(WORK INSTRUCTION) The expected response is the full set of records, unchanged.

(Items listed in a dataset)
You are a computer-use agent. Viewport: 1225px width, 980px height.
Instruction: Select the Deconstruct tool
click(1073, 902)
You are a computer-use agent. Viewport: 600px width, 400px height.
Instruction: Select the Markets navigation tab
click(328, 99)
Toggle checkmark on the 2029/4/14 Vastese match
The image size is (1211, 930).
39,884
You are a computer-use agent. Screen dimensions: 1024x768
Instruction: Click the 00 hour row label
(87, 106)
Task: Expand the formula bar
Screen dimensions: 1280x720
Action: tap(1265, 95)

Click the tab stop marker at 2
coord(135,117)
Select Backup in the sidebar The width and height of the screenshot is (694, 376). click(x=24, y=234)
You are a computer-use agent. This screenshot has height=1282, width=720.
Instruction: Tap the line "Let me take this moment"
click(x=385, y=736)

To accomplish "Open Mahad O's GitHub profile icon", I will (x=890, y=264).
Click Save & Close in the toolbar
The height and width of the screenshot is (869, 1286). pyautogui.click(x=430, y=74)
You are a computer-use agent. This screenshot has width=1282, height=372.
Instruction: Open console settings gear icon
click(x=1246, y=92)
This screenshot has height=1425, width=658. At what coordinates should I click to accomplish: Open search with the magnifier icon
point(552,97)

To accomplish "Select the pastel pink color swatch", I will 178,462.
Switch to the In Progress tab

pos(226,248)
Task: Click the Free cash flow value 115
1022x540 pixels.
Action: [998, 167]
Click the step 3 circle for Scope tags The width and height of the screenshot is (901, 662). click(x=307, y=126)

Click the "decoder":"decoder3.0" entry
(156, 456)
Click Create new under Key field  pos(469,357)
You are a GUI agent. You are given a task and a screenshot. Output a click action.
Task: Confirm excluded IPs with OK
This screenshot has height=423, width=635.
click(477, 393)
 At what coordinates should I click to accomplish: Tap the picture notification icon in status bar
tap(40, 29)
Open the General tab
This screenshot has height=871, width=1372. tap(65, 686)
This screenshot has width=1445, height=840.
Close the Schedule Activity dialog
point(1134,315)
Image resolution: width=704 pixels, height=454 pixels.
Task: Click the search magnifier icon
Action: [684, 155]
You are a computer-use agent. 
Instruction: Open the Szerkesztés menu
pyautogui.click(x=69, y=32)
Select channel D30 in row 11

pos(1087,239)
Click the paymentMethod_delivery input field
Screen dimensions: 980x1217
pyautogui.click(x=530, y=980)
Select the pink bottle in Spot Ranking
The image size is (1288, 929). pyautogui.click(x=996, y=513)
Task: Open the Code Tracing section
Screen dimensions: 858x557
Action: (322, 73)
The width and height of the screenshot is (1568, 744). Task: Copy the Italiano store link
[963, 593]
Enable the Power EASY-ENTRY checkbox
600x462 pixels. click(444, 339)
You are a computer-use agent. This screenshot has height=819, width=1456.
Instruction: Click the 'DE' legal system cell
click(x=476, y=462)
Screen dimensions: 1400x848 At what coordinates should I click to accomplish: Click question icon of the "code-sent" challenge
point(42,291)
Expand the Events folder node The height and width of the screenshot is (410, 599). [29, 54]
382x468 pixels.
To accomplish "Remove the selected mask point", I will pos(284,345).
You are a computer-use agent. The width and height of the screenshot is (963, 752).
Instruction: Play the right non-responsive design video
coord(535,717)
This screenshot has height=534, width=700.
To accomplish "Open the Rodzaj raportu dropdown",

(TASK RESPONSE)
You are a computer-use agent. Viewport: 1225px width, 980px height.
Instruction: Select the Deconstruct tool
click(1073, 902)
You are a computer-use agent. Viewport: 600px width, 400px height.
Instruction: Select the Markets navigation tab
click(328, 99)
Toggle checkmark on the 2029/4/14 Vastese match
The image size is (1211, 930).
39,884
You are a computer-use agent. Screen dimensions: 1024x768
Instruction: Click the 00 hour row label
(87, 106)
Task: Expand the formula bar
Screen dimensions: 1280x720
Action: tap(1265, 95)

Click the tab stop marker at 2
coord(135,117)
Select Backup in the sidebar The width and height of the screenshot is (694, 376). click(x=24, y=234)
You are a computer-use agent. This screenshot has height=1282, width=720.
Instruction: Tap the line "Let me take this moment"
click(x=385, y=736)

To accomplish "Open Mahad O's GitHub profile icon", I will (x=890, y=264).
Click Save & Close in the toolbar
The height and width of the screenshot is (869, 1286). pyautogui.click(x=430, y=74)
You are a computer-use agent. This screenshot has width=1282, height=372.
Instruction: Open console settings gear icon
click(x=1246, y=92)
This screenshot has height=1425, width=658. At what coordinates should I click to accomplish: Open search with the magnifier icon
point(552,97)

To accomplish "Select the pastel pink color swatch", I will 178,462.
Switch to the In Progress tab

pos(226,248)
Task: Click the Free cash flow value 115
1022x540 pixels.
Action: [998, 167]
Click the step 3 circle for Scope tags The width and height of the screenshot is (901, 662). click(x=307, y=126)

Click the "decoder":"decoder3.0" entry
(156, 456)
Click Create new under Key field  pos(469,357)
You are a GUI agent. You are given a task and a screenshot. Output a click action.
Task: Confirm excluded IPs with OK
This screenshot has height=423, width=635.
click(477, 393)
 At what coordinates should I click to accomplish: Tap the picture notification icon in status bar
tap(40, 29)
Open the General tab
This screenshot has height=871, width=1372. tap(65, 686)
This screenshot has width=1445, height=840.
Close the Schedule Activity dialog
point(1134,315)
Image resolution: width=704 pixels, height=454 pixels.
Task: Click the search magnifier icon
Action: [684, 155]
You are a computer-use agent. 
Instruction: Open the Szerkesztés menu
pyautogui.click(x=69, y=32)
Select channel D30 in row 11

pos(1087,239)
Click the paymentMethod_delivery input field
Screen dimensions: 980x1217
pyautogui.click(x=530, y=980)
Select the pink bottle in Spot Ranking
The image size is (1288, 929). pyautogui.click(x=996, y=513)
Task: Open the Code Tracing section
Screen dimensions: 858x557
Action: (322, 73)
The width and height of the screenshot is (1568, 744). Task: Copy the Italiano store link
[963, 593]
Enable the Power EASY-ENTRY checkbox
600x462 pixels. click(444, 339)
You are a computer-use agent. This screenshot has height=819, width=1456.
Instruction: Click the 'DE' legal system cell
click(x=476, y=462)
Screen dimensions: 1400x848 At what coordinates should I click to accomplish: Click question icon of the "code-sent" challenge
point(42,291)
Expand the Events folder node The height and width of the screenshot is (410, 599). [29, 54]
382x468 pixels.
To accomplish "Remove the selected mask point", I will pos(284,345).
You are a computer-use agent. The width and height of the screenshot is (963, 752).
Instruction: Play the right non-responsive design video
coord(535,717)
This screenshot has height=534, width=700.
To accomplish "Open the Rodzaj raportu dropdown",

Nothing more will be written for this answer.